DUSEL Changes Scope

Written by Wendy Pitlick
Thursday, 21 July 2011 23:25

--- News from DUSEL Watch

 

Lab team scales plans back to SURF — Sanford Underground Research Facility

LEAD — Once known as the DUSEL team, officials involved with planning efforts to build an underground science facility in Lead are now referring to the project as SURF — Sanford Underground Research Facility.
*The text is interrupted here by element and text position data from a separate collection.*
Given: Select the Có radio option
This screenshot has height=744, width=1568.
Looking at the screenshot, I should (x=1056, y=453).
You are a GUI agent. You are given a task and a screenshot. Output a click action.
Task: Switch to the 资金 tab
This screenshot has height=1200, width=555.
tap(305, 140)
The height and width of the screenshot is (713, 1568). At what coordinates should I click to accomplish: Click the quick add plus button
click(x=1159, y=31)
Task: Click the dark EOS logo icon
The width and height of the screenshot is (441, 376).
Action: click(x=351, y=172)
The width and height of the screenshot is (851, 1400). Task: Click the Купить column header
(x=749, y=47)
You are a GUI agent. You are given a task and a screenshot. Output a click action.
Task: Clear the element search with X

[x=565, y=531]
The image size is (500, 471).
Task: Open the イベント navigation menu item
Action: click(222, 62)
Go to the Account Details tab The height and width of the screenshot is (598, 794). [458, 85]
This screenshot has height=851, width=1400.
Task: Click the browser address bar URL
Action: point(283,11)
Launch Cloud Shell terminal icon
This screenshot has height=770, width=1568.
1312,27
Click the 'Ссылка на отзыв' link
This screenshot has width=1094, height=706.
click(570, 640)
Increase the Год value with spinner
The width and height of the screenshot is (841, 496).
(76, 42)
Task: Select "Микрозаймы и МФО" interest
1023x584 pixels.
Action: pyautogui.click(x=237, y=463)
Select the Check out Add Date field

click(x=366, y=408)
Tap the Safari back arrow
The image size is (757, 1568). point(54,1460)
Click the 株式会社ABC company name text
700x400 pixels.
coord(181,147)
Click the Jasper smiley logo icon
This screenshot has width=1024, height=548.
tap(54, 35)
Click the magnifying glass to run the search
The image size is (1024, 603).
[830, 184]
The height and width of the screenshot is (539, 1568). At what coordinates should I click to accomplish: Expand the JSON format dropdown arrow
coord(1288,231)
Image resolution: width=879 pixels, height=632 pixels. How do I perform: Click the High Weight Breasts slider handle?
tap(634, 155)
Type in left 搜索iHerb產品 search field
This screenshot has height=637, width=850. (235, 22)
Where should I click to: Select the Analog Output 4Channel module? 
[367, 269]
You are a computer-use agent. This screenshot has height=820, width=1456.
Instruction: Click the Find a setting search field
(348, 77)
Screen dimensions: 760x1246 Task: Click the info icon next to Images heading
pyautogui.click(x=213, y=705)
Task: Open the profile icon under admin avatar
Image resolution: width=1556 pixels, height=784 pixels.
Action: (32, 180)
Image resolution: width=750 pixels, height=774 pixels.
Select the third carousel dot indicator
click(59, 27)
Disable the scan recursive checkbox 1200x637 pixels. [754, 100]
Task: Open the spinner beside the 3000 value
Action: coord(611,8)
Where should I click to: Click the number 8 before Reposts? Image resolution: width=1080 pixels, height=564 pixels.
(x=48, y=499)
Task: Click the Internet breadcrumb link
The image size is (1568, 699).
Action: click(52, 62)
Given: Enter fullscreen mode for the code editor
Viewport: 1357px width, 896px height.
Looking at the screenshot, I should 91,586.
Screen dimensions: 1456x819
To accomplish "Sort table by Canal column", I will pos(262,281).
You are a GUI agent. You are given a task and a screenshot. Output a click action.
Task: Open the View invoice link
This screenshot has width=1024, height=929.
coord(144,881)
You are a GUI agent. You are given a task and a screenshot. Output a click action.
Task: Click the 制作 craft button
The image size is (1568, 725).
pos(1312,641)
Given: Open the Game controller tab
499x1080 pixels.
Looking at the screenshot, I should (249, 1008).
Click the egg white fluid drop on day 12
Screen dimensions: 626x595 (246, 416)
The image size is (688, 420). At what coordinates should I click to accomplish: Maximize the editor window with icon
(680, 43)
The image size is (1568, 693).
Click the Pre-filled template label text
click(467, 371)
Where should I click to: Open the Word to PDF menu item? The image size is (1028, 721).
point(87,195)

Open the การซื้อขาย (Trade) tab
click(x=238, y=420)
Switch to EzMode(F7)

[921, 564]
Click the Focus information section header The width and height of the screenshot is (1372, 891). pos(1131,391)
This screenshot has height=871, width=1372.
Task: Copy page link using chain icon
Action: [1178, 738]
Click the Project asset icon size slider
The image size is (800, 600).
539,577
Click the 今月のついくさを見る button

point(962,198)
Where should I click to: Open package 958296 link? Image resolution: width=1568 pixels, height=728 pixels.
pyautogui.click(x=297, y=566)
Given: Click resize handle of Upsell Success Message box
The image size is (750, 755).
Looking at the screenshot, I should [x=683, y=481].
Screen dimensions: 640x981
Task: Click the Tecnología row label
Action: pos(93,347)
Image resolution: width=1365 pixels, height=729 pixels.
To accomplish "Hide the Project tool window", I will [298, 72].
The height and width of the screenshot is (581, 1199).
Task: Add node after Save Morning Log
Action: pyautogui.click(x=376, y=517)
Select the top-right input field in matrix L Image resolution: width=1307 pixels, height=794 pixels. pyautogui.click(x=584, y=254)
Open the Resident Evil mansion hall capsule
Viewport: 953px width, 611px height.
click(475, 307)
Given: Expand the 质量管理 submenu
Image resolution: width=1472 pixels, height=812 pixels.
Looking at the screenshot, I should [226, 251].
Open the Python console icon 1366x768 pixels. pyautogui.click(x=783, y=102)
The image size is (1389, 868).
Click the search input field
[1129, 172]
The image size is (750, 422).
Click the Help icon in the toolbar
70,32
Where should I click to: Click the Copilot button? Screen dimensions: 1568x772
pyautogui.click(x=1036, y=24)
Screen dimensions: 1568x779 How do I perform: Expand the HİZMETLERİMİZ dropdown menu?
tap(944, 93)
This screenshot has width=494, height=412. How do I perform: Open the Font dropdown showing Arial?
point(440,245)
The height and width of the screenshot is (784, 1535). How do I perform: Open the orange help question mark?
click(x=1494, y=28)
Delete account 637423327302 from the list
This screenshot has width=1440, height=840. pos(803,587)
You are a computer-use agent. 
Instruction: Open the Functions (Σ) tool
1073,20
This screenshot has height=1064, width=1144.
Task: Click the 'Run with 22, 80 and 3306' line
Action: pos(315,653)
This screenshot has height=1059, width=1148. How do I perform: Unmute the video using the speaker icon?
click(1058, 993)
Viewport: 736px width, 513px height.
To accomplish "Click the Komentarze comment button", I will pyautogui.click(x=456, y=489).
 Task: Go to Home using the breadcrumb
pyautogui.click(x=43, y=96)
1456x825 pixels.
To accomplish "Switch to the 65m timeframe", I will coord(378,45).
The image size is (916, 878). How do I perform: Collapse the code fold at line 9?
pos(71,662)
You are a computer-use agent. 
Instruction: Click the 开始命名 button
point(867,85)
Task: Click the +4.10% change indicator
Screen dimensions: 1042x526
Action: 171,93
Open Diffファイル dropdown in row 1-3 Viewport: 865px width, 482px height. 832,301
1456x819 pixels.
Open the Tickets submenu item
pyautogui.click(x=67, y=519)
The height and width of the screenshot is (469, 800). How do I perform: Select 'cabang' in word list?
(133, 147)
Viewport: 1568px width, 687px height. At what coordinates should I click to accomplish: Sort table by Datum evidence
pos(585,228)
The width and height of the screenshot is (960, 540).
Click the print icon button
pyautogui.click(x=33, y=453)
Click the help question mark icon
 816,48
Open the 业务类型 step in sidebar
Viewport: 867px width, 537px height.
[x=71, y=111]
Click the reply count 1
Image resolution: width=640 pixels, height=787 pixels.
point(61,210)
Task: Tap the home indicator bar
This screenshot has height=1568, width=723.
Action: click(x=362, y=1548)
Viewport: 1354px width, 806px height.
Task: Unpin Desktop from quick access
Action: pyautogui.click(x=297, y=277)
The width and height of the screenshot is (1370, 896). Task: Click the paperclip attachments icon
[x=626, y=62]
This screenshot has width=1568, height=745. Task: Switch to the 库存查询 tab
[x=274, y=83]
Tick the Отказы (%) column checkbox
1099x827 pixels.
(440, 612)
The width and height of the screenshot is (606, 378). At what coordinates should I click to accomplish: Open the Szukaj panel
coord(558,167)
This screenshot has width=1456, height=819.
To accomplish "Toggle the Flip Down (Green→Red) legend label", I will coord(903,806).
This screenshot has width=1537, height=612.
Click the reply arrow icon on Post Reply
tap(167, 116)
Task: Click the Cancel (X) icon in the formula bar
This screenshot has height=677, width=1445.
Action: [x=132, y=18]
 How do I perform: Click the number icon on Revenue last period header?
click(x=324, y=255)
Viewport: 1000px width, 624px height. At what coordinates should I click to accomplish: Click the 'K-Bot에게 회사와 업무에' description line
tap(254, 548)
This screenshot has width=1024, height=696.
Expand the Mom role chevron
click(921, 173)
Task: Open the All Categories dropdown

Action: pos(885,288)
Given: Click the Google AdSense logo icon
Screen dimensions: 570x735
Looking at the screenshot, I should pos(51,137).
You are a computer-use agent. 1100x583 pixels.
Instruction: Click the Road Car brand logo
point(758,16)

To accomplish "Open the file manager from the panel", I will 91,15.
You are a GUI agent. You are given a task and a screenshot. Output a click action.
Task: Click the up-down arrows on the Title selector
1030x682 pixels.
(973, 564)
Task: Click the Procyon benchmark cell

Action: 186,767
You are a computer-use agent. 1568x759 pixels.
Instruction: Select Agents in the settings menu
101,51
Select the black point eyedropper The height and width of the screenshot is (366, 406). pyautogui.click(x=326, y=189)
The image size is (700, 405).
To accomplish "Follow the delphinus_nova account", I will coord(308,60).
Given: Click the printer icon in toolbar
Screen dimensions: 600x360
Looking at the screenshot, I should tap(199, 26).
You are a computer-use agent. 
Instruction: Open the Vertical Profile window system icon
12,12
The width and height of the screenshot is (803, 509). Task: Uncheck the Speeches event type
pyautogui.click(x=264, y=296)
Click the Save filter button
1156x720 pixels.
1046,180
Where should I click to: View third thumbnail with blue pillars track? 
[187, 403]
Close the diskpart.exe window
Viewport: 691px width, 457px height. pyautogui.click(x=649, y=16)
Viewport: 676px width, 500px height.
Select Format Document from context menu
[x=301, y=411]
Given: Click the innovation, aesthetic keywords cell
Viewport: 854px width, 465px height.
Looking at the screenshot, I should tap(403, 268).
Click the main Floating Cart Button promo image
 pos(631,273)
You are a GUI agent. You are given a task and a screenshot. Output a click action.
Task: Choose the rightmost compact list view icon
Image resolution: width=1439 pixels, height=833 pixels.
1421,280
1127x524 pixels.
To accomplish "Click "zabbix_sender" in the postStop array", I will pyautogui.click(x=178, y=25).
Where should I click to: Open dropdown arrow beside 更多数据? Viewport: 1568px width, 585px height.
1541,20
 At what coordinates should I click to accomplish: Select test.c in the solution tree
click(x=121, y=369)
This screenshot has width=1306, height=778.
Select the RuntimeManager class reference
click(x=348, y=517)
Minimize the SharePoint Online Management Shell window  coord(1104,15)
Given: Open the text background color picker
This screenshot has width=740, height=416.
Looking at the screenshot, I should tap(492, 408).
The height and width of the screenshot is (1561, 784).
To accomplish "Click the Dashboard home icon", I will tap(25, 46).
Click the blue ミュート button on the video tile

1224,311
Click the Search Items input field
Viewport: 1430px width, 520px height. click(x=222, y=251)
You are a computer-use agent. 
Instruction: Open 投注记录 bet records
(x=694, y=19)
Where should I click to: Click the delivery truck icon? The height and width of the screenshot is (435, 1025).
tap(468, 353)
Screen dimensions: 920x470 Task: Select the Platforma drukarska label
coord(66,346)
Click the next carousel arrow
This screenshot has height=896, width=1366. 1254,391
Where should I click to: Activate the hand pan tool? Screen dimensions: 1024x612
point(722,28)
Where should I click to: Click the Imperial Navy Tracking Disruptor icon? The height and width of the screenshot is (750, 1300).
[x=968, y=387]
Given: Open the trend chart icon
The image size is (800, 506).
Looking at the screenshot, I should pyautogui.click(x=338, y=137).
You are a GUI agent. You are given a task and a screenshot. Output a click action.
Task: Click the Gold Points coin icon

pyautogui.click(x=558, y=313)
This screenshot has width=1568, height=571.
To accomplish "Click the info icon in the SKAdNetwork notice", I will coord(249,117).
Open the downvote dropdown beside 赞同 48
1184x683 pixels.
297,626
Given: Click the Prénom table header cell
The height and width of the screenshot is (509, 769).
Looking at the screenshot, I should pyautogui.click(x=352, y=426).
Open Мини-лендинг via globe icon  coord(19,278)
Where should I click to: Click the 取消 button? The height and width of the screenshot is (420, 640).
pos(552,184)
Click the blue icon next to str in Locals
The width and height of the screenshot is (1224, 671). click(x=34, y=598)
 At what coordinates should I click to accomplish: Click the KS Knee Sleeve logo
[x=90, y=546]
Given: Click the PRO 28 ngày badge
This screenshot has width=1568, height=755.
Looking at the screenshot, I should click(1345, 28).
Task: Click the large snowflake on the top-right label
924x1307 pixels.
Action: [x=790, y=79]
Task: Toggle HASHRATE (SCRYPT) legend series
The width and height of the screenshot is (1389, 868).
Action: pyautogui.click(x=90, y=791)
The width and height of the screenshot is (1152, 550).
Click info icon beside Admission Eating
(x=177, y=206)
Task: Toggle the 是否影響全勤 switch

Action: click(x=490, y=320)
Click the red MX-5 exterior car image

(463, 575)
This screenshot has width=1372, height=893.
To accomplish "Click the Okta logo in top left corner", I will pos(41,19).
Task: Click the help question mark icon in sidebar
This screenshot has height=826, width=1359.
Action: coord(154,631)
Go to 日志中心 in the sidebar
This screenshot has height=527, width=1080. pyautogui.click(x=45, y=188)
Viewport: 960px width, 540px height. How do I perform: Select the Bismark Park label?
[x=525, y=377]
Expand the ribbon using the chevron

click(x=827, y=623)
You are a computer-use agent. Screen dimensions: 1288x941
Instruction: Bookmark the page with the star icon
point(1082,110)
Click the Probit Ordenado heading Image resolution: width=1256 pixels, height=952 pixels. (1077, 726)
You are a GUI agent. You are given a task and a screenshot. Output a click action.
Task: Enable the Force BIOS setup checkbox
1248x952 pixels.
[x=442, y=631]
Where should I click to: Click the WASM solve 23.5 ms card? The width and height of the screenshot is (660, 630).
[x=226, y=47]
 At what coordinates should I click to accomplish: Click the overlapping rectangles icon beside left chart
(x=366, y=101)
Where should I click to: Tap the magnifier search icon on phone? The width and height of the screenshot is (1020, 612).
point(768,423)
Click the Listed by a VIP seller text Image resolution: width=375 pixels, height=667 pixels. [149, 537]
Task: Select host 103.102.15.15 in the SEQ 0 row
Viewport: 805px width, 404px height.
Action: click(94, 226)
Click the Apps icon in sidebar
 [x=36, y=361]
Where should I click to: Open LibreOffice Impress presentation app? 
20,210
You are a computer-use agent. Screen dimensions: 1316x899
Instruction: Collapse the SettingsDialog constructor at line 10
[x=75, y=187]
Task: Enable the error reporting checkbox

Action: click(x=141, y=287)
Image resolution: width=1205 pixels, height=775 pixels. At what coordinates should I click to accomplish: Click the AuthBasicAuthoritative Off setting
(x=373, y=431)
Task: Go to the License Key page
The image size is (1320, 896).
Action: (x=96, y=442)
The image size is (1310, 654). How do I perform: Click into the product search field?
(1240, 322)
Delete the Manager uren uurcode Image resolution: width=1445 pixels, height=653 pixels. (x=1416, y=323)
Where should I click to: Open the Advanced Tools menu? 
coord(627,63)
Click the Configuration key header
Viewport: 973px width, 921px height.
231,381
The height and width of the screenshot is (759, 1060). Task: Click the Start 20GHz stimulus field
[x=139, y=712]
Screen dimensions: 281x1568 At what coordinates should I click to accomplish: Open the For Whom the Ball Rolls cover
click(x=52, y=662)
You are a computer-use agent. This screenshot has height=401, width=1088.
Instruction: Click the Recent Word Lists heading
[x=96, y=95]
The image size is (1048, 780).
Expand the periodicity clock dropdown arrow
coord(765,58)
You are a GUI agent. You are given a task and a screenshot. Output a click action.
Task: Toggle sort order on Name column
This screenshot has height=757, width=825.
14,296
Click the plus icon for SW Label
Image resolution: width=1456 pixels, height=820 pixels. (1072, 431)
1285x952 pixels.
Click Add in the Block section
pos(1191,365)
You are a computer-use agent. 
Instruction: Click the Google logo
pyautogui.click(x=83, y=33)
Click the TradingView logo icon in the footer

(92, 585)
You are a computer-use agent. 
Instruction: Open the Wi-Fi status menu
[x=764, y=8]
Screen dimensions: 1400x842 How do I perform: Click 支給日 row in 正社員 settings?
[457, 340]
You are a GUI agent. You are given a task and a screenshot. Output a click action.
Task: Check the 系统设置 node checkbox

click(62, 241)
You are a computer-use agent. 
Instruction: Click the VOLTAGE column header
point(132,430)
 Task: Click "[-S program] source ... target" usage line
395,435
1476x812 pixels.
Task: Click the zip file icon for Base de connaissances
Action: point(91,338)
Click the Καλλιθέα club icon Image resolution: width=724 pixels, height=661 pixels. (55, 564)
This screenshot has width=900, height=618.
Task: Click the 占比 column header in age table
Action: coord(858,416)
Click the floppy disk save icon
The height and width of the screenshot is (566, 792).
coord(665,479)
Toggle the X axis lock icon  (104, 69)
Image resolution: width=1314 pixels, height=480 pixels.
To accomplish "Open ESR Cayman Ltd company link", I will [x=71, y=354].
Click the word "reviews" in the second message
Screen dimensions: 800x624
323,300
Kevin Lesko, the University of California-Berkeley physicist who is leading the charge to build the federally funded science facility at the former Homestake Gold Mine, said the change started last December, when the National Science Board decided the Department of Energy should assume a leadership role in building the facility. When that happened, what was once planned as an $875 million project that could immediately house multiple physics, biology, geology and engineering experiments at three different main campuses, started to become a smaller facility that was tailored to the Department of Energy’s physics priorities, at least initially. Those priorities include physics experiments in dark matter, double beta decay and long baseline neutrino research.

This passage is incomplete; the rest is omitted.